**The problem**
Convert part of the rows below into a Markdown table with a "Number" column and a "Text" column. Begin at the line that has "The width and height of the screenshot is (2576, 756). Describe" and stop after the line that has "coordinates (1268, 649).", numbering each line in order and leaving out blank lines.

**Data supplied**
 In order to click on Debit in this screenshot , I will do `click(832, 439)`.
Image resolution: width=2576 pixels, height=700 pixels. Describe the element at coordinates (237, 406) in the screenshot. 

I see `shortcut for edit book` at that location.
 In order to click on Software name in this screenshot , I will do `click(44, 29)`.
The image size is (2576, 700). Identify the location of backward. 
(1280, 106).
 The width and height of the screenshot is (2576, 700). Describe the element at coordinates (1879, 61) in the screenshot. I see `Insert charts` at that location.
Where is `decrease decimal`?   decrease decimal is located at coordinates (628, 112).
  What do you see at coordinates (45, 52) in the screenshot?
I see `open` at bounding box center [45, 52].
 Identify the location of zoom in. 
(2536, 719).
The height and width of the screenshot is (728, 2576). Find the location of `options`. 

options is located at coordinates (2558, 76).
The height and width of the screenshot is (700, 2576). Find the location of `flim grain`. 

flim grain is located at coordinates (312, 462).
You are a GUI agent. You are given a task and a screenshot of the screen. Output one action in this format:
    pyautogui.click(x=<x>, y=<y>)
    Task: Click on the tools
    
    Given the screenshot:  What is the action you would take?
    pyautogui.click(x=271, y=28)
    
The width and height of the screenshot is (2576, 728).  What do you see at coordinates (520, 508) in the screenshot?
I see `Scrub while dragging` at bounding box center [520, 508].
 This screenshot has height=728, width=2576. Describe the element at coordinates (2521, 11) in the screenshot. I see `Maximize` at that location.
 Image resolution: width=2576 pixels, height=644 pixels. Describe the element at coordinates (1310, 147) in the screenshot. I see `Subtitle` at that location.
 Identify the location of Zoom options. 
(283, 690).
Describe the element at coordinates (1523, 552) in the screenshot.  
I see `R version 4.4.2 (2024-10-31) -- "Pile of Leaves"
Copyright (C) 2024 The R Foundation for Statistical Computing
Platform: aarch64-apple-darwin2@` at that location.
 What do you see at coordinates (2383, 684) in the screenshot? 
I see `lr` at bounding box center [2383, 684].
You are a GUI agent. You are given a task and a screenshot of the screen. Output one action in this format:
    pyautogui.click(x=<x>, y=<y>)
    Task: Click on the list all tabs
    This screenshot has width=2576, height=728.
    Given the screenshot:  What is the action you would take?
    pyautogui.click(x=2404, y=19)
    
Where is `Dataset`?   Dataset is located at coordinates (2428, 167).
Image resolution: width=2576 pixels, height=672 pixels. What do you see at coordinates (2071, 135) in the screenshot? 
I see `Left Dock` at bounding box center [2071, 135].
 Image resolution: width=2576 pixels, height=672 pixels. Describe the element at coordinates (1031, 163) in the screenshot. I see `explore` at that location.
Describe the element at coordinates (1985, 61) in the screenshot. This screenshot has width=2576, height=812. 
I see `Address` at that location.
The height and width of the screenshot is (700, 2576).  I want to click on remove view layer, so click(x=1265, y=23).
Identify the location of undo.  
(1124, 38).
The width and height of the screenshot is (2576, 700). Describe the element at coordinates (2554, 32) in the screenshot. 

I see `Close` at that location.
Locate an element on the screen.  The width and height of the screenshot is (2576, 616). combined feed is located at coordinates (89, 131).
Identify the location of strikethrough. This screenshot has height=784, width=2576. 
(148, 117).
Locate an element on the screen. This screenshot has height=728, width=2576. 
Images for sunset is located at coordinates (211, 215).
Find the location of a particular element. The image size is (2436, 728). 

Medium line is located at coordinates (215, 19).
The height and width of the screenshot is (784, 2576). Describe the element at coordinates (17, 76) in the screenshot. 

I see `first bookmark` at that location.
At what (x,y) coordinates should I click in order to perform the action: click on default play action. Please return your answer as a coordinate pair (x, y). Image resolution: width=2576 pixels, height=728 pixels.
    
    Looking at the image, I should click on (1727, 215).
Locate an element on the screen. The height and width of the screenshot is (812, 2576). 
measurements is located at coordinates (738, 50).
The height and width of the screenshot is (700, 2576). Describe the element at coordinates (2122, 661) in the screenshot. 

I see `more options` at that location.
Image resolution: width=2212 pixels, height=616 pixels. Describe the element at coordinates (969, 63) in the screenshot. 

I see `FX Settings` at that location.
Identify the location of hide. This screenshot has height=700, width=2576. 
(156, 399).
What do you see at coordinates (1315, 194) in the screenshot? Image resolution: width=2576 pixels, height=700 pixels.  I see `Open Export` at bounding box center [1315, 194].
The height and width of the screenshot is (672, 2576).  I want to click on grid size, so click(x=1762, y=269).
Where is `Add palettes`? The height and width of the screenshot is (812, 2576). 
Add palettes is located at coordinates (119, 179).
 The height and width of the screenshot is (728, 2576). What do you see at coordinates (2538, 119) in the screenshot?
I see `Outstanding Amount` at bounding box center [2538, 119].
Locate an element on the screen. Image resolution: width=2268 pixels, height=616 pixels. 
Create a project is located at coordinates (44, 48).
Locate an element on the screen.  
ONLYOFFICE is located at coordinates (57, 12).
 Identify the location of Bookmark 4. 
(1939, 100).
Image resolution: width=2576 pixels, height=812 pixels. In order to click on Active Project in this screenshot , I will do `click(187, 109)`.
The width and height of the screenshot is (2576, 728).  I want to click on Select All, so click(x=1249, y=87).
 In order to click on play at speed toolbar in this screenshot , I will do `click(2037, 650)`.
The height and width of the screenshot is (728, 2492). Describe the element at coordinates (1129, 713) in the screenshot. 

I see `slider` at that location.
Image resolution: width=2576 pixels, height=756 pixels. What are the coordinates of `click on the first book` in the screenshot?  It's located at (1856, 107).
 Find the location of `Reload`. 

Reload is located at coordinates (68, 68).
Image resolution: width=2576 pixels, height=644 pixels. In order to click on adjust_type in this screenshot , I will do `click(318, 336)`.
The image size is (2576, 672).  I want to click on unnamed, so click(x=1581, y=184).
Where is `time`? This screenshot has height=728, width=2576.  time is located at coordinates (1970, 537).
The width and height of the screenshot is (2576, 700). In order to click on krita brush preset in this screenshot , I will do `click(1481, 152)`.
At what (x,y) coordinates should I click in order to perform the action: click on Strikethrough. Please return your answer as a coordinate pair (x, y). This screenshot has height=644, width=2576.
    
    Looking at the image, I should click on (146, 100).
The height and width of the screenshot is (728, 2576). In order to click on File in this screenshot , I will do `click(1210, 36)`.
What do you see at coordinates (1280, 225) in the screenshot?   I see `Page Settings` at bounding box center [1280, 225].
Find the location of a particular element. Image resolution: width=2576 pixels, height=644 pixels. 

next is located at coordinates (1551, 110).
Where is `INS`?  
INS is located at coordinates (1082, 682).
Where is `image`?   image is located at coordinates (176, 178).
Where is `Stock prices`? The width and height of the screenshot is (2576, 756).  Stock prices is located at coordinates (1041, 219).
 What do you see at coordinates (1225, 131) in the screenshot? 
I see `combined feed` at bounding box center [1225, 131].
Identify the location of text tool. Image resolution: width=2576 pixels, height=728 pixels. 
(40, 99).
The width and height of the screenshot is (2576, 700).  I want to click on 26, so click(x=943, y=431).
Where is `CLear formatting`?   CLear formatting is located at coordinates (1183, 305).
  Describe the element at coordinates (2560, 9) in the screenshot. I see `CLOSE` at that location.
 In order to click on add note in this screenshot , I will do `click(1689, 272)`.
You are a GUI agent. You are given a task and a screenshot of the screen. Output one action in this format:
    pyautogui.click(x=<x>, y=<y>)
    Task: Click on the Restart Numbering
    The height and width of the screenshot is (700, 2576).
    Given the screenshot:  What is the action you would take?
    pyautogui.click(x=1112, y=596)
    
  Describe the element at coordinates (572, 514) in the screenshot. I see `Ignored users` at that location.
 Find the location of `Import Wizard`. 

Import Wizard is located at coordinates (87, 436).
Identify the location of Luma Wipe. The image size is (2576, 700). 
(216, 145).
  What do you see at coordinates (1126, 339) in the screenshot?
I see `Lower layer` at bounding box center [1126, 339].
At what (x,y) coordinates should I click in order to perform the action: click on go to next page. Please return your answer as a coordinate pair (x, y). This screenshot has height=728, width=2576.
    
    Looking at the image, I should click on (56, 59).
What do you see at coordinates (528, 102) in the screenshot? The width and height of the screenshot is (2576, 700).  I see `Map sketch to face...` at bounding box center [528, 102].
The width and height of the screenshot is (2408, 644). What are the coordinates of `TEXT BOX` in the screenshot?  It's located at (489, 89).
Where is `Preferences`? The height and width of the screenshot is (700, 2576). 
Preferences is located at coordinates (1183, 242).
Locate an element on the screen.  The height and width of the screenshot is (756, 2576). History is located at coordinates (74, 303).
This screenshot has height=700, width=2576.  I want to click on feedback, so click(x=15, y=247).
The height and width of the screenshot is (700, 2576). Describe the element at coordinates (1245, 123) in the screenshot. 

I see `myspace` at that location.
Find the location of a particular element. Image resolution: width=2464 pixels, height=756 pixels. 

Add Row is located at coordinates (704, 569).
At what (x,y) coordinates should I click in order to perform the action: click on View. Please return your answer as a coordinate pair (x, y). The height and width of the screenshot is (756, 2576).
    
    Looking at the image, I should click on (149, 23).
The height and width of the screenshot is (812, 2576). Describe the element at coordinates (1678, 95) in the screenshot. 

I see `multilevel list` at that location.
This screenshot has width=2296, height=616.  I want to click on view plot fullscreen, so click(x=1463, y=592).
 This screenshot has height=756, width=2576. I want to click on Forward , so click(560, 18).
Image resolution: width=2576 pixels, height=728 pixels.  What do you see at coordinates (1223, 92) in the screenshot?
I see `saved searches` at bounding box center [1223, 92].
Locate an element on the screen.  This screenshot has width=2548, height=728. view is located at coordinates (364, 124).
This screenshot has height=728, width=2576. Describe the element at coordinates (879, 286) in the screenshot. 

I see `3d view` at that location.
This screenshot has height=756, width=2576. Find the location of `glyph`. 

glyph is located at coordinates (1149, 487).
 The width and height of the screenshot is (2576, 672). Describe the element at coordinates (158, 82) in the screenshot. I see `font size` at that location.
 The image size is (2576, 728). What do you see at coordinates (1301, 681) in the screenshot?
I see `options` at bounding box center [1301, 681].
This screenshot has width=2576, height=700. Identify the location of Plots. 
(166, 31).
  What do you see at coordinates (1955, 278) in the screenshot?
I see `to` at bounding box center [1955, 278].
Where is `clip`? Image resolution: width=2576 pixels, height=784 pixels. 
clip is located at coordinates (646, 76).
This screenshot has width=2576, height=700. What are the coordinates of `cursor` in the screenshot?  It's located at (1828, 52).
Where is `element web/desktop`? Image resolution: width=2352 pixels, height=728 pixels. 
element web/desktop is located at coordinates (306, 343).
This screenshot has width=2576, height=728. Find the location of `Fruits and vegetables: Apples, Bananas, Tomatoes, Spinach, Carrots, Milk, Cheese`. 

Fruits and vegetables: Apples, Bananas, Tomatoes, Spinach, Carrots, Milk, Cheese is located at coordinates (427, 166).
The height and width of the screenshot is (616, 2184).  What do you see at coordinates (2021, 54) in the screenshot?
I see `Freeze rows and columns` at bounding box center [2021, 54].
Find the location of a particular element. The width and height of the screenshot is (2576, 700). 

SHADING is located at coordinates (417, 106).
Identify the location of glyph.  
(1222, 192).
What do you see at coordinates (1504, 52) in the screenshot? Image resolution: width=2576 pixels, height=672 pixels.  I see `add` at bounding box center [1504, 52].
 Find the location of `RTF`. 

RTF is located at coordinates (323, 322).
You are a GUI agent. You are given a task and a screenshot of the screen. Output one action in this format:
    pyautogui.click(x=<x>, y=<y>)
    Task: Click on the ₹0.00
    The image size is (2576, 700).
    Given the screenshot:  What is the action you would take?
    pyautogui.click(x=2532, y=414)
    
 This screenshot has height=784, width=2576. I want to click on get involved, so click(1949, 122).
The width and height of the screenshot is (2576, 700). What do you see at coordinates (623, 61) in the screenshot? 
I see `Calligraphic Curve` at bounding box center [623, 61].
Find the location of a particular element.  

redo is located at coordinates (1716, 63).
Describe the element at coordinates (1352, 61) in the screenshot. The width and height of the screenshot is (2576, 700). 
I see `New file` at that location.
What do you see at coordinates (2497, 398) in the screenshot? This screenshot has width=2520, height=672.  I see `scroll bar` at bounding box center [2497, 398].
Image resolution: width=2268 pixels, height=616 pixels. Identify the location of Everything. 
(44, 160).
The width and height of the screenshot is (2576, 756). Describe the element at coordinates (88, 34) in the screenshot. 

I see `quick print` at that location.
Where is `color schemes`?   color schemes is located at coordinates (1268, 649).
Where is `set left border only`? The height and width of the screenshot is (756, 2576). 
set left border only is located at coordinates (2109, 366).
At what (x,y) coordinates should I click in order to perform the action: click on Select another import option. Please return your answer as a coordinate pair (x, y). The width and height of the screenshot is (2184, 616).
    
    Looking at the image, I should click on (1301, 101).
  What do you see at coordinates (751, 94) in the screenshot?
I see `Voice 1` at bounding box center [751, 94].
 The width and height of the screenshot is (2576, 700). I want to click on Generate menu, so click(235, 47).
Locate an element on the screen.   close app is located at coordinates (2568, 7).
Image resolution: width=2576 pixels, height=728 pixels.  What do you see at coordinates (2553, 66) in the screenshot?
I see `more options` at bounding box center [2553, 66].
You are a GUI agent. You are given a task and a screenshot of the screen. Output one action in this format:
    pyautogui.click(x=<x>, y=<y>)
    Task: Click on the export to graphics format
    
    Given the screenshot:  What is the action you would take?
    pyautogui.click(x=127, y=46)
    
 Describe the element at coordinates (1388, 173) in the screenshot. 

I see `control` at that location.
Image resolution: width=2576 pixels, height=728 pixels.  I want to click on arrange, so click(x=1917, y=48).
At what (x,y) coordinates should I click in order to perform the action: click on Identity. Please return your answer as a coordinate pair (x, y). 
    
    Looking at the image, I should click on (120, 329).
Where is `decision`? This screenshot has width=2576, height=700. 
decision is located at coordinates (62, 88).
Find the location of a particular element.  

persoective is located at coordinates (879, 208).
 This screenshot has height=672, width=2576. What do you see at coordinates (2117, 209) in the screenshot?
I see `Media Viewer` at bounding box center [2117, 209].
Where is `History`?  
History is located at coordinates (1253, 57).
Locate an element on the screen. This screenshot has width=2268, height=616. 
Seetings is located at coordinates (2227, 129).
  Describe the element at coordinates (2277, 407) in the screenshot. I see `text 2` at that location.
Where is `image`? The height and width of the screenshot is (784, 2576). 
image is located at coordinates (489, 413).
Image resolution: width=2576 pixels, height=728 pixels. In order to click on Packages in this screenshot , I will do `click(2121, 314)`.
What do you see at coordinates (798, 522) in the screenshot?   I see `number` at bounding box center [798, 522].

**Result**
| Number | Text |
|---|---|
| 1 | The width and height of the screenshot is (2576, 756). Describe the element at coordinates (88, 34) in the screenshot.  |
| 2 | I see `quick print` at that location. |
| 3 | Where is `color schemes`?   color schemes is located at coordinates (1268, 649). |